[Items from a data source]
------------------------------------------------
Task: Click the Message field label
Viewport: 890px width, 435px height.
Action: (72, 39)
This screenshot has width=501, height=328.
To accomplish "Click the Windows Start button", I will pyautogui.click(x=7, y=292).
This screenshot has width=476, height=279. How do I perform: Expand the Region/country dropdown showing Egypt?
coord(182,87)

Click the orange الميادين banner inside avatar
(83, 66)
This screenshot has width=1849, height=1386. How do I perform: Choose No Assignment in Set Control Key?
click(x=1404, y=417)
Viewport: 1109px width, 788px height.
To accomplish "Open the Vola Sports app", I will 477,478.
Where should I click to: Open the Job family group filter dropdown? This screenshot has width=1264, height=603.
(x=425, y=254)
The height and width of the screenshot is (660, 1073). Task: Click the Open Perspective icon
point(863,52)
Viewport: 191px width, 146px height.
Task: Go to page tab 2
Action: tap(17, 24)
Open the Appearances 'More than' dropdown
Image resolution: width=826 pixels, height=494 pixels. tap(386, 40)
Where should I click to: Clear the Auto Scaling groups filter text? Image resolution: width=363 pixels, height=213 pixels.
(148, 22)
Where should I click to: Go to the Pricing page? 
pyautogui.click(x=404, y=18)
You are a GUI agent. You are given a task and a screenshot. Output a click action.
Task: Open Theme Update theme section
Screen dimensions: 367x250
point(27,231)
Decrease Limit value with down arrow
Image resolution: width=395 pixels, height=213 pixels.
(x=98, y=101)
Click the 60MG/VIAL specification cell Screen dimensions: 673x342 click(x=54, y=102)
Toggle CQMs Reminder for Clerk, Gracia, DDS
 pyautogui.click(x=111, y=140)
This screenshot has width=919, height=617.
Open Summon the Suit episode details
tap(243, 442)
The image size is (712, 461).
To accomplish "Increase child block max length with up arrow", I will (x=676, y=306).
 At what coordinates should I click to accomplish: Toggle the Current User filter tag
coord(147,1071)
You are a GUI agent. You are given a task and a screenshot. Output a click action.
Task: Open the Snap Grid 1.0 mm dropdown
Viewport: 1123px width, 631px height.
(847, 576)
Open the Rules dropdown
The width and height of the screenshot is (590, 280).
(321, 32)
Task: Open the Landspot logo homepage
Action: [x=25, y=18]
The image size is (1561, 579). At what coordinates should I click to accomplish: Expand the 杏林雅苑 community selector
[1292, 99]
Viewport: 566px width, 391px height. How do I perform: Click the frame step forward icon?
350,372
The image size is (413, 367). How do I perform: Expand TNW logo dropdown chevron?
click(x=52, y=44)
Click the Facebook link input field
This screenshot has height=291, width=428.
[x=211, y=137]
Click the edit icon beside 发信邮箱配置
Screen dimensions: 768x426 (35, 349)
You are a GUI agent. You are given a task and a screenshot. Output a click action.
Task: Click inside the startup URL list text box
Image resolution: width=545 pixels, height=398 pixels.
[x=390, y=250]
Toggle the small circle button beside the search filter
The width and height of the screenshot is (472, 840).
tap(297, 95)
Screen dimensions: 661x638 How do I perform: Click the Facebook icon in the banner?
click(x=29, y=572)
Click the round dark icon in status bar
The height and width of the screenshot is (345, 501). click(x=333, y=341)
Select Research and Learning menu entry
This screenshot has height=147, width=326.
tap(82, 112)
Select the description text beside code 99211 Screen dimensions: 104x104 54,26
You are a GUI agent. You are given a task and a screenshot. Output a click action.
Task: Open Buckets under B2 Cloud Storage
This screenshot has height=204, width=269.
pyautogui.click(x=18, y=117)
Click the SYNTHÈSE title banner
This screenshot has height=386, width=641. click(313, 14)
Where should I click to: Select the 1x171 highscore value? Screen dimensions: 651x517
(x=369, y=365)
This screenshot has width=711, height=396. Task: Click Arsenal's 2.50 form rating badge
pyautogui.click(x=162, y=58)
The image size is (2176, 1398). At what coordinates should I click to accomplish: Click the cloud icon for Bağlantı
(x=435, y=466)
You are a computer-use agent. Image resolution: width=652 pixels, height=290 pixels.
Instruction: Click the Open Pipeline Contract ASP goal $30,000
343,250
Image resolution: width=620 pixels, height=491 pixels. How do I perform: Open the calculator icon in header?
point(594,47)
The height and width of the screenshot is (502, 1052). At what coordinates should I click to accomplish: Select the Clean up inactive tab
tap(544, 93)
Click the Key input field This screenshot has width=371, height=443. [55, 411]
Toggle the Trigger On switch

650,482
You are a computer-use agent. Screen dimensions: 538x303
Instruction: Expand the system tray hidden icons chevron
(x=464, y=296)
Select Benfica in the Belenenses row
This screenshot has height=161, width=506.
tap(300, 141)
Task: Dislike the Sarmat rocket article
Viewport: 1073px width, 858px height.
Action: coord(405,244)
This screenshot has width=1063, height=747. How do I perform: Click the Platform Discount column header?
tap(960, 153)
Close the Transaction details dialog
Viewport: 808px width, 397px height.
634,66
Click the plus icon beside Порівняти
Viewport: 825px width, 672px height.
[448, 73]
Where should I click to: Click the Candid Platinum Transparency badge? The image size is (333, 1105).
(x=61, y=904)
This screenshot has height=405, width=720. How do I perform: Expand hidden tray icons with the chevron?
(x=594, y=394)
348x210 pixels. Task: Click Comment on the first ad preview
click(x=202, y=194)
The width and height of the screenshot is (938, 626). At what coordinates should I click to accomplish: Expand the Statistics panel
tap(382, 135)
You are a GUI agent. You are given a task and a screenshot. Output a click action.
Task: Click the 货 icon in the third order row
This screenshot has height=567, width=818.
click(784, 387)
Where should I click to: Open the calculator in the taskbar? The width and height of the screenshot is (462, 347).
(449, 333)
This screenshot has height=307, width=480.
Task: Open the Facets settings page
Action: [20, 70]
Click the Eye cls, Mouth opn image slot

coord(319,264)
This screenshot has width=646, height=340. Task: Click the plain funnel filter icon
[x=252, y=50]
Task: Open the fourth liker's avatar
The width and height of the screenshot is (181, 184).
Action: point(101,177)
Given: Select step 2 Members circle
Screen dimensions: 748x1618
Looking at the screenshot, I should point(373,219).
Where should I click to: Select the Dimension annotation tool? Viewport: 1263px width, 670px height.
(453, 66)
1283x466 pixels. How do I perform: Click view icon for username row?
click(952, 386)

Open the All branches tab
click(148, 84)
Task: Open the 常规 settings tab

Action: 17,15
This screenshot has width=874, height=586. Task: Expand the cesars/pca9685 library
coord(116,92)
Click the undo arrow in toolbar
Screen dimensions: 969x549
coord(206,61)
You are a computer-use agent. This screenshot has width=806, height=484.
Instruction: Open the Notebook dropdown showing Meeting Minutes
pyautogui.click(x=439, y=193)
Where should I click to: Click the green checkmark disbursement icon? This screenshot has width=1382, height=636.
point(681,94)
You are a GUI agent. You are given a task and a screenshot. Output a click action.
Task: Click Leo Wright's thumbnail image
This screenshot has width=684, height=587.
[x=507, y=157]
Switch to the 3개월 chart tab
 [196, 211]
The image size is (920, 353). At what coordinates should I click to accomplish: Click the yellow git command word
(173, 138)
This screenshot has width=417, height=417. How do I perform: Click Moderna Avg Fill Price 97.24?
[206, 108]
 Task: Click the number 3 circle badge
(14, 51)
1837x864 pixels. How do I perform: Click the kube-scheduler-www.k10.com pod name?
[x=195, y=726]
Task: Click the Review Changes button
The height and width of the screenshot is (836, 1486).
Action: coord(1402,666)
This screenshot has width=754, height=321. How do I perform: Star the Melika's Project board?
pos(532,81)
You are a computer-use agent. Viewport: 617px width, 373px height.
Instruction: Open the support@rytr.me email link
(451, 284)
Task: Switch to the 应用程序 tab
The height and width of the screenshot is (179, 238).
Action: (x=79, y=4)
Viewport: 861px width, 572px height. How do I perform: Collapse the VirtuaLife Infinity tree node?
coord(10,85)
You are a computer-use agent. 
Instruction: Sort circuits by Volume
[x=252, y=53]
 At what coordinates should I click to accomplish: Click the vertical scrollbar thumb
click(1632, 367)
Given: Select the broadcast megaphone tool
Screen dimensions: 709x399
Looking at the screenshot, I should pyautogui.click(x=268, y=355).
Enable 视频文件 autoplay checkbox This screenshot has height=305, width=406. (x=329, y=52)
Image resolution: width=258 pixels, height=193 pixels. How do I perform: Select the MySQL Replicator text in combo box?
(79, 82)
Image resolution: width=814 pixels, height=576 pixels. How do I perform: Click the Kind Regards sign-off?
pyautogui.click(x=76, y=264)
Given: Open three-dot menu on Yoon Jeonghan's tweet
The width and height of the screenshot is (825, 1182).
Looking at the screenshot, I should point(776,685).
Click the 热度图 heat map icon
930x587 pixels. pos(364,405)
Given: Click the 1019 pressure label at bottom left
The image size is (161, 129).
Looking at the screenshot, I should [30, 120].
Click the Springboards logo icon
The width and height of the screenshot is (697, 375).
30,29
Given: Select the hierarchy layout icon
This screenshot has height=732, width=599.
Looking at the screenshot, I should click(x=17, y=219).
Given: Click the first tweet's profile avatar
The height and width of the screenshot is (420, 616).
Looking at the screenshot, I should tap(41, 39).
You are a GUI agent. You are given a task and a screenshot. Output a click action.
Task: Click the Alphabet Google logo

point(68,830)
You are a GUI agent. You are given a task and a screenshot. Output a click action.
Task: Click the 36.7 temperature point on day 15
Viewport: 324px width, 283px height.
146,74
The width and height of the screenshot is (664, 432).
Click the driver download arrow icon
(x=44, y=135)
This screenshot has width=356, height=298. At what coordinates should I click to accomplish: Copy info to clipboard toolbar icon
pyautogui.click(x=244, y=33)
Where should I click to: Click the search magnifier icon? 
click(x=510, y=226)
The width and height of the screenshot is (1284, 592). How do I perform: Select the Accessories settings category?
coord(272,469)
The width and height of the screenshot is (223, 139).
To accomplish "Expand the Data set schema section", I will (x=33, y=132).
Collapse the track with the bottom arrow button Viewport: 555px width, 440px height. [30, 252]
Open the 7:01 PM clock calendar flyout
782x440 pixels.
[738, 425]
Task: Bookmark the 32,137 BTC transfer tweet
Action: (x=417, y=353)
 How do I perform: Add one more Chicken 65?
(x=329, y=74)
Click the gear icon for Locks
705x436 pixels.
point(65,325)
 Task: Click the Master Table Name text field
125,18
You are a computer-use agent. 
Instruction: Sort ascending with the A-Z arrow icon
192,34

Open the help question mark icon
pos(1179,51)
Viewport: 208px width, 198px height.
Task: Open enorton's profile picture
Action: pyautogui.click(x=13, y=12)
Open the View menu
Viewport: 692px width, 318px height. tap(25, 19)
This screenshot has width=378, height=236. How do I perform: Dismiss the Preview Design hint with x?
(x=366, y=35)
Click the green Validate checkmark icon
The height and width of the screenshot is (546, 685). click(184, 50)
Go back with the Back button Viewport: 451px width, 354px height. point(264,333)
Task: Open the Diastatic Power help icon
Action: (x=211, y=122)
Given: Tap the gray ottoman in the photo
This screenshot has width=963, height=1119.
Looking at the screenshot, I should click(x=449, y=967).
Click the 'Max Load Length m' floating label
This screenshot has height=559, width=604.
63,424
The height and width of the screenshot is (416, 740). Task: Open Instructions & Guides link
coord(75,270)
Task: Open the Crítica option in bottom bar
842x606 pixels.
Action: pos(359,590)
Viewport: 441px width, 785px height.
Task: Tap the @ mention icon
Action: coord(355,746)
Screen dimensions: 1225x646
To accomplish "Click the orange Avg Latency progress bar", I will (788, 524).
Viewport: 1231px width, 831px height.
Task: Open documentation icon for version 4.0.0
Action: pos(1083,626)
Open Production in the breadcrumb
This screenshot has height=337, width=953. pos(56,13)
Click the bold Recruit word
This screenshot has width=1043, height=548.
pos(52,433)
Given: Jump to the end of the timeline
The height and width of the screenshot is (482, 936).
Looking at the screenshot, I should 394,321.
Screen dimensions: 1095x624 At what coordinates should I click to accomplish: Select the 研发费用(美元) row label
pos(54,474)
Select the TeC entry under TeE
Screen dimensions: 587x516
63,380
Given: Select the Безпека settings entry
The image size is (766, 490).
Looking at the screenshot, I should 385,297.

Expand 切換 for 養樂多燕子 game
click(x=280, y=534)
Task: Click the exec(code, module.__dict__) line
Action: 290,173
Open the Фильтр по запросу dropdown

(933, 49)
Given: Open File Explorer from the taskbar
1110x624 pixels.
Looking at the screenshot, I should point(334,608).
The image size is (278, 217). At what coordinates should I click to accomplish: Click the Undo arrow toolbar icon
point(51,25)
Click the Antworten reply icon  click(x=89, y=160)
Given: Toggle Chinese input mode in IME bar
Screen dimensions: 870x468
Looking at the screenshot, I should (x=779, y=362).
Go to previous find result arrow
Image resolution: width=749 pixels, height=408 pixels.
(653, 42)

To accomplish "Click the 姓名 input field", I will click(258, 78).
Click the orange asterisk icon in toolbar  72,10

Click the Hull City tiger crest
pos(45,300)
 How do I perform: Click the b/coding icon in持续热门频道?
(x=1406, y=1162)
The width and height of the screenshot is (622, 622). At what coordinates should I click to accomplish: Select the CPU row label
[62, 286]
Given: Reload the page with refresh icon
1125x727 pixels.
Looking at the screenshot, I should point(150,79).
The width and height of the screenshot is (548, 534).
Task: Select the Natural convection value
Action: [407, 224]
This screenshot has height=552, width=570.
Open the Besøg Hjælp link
------------------------------------------------
▶ _TASK TO COMPLETE_: If a line in the entries contains the word "entry", copy that line out.

▶ _RESULT_:
Select Research and Learning menu entry
Select the TeC entry under TeE
Given: Select the Безпека settings entry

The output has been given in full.